Yesterday Variety‘s Owen Gleiberman summed up this reaction as follows: “The film doesn’t entirely make sense, but that’s okay, because even when it doesn’t it’s such a bravura spectacle of head-spinning awesomeness (or something) that our heads are spun…sort of.” Yup, that was the reaction of Old Flagstaff Jeffie. And that’s what I’ll hang onto until a subtitled Bluray or the subtitled streaming version comes along, and then I’ll derive a whole new level of comprehension.

Gleiberman’s 10.4 column was titled “Why Tenet Was the Wrong Movie at the Wrong Time.” Here are some salient paragraphs and my corresponding reactions.

OG: “By the last act of Tenet, which is a grandiose action battle full of explosions that run backward (the sand funneling down into the earth, because those forces are moving in reverse), you can see that the effects are cool, and the idea is cool, but how the logistics of it all fit together remains barely coherent, which kind of limits the fun.” HE: “Yes, it’s curious and limiting, but I knew going in that Nolan was going to pull the same shit he did before.”

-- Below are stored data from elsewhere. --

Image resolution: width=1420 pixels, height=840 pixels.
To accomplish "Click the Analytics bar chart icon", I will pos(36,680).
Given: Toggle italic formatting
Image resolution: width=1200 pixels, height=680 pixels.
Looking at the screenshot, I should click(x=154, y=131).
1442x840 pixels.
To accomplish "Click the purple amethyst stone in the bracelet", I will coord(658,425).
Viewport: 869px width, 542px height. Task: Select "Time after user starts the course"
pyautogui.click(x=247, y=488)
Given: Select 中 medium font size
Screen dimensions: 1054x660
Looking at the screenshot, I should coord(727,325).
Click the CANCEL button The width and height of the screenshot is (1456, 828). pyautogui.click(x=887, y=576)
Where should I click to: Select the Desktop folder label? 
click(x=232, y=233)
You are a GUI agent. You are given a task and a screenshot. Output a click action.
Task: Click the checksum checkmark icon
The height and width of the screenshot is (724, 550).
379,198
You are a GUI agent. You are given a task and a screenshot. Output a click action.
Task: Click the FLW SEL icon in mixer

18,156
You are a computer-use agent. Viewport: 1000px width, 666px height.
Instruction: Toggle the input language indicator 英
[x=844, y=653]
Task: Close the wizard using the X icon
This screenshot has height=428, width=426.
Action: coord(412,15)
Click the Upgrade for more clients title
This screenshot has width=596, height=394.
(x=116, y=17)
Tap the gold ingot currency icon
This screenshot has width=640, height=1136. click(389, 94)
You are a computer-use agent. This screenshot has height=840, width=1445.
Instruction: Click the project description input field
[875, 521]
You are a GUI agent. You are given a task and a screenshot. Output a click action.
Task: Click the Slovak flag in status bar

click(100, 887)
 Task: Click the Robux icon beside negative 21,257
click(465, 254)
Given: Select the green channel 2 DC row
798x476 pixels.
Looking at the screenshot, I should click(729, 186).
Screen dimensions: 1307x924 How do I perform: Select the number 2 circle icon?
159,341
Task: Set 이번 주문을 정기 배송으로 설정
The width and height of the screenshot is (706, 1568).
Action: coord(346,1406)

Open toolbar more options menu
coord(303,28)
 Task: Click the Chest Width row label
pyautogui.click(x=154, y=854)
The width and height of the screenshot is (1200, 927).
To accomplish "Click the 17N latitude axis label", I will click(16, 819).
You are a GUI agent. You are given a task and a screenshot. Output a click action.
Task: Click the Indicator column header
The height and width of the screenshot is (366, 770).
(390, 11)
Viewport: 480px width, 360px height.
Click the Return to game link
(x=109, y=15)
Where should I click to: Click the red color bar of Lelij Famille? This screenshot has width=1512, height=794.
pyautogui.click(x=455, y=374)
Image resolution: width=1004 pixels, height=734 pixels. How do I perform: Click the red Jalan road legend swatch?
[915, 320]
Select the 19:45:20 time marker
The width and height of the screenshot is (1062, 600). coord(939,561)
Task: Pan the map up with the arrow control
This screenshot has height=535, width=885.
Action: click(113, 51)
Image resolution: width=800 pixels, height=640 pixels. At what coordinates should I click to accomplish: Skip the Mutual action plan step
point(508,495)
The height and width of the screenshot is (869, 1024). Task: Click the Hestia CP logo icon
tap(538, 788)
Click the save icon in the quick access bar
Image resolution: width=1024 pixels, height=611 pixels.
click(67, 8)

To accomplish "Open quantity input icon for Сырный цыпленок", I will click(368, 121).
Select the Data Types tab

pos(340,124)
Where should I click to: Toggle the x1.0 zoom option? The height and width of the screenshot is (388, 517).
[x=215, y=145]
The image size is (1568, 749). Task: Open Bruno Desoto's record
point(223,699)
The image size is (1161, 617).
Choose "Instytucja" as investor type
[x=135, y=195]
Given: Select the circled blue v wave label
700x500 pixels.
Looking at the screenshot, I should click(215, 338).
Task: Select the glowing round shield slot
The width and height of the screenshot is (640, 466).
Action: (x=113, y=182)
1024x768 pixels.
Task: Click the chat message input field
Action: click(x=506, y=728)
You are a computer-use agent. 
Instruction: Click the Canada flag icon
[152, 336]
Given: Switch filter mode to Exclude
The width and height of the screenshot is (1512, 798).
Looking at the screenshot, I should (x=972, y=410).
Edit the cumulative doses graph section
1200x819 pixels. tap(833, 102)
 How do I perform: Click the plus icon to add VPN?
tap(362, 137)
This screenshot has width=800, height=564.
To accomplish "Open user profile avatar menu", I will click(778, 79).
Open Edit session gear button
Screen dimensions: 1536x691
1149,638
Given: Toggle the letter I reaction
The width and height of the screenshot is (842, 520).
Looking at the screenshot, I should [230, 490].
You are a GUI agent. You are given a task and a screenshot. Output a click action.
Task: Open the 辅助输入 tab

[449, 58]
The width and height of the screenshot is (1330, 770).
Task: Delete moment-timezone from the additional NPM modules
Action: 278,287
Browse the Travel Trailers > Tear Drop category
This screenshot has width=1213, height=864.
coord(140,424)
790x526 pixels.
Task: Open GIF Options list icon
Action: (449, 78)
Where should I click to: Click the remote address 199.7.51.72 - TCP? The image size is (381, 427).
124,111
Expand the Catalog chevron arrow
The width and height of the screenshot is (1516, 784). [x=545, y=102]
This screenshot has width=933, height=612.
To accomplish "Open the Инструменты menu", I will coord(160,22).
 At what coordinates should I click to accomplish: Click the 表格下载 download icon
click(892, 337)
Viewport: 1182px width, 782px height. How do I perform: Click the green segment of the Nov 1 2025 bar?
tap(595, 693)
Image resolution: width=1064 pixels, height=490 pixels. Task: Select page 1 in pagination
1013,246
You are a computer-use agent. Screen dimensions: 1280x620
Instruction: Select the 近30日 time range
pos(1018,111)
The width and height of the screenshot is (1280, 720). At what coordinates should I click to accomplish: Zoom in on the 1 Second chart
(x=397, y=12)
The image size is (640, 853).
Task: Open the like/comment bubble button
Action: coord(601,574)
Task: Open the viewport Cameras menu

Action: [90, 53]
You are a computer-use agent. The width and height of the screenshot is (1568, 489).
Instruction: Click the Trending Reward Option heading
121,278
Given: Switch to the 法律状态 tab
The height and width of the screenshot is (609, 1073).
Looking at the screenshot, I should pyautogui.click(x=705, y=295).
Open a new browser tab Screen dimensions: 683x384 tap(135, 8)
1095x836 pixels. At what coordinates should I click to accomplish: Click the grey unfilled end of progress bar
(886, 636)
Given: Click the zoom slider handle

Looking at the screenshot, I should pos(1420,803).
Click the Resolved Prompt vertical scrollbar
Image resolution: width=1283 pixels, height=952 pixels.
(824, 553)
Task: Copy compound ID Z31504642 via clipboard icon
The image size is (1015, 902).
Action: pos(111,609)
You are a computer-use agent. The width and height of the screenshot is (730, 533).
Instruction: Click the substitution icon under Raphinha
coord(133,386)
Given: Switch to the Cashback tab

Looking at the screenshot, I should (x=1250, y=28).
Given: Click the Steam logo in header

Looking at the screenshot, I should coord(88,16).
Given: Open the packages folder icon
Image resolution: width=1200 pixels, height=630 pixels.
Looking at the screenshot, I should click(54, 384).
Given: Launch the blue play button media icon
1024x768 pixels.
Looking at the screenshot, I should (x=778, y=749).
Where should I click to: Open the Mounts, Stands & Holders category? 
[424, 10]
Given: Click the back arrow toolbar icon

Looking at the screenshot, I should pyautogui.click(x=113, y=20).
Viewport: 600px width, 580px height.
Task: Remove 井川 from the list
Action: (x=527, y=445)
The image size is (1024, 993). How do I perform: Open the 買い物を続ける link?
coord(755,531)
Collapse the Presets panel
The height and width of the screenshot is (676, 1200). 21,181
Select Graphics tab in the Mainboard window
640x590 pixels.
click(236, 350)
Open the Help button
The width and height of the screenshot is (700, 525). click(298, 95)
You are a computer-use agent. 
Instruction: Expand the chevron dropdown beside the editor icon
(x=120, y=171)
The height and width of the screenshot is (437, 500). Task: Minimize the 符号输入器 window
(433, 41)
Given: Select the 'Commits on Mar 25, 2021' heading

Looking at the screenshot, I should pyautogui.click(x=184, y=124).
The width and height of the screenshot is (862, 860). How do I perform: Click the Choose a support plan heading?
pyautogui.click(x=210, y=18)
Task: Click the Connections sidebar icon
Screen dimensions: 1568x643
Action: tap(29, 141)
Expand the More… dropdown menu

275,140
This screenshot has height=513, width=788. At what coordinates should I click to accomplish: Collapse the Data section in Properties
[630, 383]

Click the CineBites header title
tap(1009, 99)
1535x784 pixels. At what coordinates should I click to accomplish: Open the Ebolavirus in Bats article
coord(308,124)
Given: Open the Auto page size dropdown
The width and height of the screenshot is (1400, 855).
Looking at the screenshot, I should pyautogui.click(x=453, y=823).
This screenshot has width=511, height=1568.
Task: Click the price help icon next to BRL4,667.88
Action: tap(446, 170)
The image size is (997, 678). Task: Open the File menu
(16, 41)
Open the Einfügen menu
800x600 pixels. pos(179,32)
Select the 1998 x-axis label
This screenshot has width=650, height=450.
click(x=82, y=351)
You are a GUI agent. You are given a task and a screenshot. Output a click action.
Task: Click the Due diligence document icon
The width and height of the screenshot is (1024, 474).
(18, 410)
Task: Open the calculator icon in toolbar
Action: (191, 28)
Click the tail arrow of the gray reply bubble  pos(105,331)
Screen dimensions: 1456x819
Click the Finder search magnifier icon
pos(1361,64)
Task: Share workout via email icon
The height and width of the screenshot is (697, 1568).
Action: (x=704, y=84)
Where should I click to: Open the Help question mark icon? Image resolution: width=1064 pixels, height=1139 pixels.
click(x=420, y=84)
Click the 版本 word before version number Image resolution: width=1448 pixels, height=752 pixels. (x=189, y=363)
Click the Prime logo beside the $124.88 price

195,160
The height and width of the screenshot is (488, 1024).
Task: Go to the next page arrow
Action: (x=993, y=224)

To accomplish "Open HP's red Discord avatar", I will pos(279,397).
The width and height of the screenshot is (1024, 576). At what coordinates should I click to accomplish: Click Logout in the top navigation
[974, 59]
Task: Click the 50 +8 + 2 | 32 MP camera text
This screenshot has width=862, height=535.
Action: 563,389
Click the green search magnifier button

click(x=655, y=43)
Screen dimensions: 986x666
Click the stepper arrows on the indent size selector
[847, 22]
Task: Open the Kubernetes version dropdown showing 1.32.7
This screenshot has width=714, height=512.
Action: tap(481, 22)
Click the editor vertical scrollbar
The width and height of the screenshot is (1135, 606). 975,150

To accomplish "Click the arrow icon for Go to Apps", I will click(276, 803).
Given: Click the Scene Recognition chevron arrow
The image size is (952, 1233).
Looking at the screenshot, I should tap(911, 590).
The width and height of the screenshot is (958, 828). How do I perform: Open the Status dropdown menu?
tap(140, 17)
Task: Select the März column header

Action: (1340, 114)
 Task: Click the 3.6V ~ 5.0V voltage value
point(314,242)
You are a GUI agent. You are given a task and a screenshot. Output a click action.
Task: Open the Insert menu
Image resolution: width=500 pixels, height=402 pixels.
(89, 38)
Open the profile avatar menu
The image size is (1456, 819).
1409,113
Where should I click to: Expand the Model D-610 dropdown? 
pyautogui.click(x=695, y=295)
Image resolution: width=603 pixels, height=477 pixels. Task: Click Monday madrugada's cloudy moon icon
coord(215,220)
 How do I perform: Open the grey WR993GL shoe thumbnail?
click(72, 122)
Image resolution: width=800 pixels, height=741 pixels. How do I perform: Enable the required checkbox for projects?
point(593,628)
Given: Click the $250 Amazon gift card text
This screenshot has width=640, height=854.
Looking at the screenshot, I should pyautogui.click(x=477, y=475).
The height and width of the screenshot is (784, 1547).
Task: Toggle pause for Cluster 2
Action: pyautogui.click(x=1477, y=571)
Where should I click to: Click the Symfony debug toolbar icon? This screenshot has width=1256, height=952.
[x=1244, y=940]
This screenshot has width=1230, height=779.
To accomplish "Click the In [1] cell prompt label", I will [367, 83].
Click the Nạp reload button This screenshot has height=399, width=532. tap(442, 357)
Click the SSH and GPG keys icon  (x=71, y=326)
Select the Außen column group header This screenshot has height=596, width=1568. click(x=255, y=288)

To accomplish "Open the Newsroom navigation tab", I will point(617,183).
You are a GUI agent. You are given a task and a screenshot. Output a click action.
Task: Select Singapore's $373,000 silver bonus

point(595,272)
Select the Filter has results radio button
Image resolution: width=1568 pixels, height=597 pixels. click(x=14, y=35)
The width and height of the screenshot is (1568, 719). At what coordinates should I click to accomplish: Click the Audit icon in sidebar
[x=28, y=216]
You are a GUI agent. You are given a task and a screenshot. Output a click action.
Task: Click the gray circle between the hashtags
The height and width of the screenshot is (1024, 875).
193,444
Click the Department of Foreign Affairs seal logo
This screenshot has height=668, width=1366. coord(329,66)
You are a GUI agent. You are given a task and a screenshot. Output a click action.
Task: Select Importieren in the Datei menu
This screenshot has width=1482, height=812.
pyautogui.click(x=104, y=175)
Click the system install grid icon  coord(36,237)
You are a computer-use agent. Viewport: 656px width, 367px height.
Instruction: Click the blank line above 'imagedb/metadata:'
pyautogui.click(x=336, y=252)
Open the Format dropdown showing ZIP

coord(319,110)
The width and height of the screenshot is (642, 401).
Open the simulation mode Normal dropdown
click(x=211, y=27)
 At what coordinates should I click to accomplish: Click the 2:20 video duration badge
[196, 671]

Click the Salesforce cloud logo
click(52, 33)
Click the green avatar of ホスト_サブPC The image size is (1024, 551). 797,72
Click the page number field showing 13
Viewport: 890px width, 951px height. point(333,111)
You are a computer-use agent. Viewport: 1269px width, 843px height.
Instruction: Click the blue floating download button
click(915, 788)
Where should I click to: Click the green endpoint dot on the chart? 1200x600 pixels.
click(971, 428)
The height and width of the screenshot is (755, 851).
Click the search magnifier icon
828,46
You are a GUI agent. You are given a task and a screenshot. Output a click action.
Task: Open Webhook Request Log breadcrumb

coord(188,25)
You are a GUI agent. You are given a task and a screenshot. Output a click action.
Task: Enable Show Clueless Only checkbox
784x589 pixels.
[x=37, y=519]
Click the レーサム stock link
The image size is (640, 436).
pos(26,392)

OG: “But what I discovered, to my surprise, is that Tenet, in all its high-toned kinetic quasi-obscurity, completed the alienation of the [oppressive COVID] experience. Rather than offering a great escape from the COVID blues, the movie was perfectly in sync with the COVID blues. Which is exactly what made it the wrong film for this moment.” HE: Disagree. Tenet rescued me from that climate of widespread depression outside the Harkin plex. For two and a half hours, I managed to forget the dull, dispiriting gloom of face masks, social distancing, no indoor restaurants, no flying to Europe, etc.

OG: “No, the reason that people are going to want to go back to the movies is joy. That’s what they want to feel; that’s the feeling that sitting at home can leach away. And Tenet, while marketed as a great escape, is a movie so tangled up in itself that it turned out to be as joyless an experience as the very prospect of going to see a movie during COVID.”

HE: The kind of joy that Gleiberman is alluding to, the kind of orgasmic, triple grade-A, North by Northwest-style filmmaking enjoyed equally by the knuckle-draggers and the Guy Lodge-David Ehrlich snobs, has been all but outlawed by (a) corporate-funded producers and distributors who decided 10 to 15 years ago to focus almost entirely on tentpole diversions and superhero movies for idiots, and (b) Khmer Rouge scolds and critics who’ve decided that “joy” films are less important than movies that boast sufficient currents of p.c. virtue signalling.

True, a few 2020 films have delivered slivers of Gleiberman-styled joy — Chloe Zhao‘s Nomadland, Polanski‘s J’Accuse, Aaron Sorkin‘s The Trial of the Chicago 7 — but oh, how I would kill to see 2020 versions of The Social Network, Lady Bird, Before Midnight, Zero Dark Thirty, Brokeback Mountain, Holy Motors, Risky Business, Zodiac, Collateral, Heat, Manchester By The Sea, Personal Shopper, an American Les Miserables…please!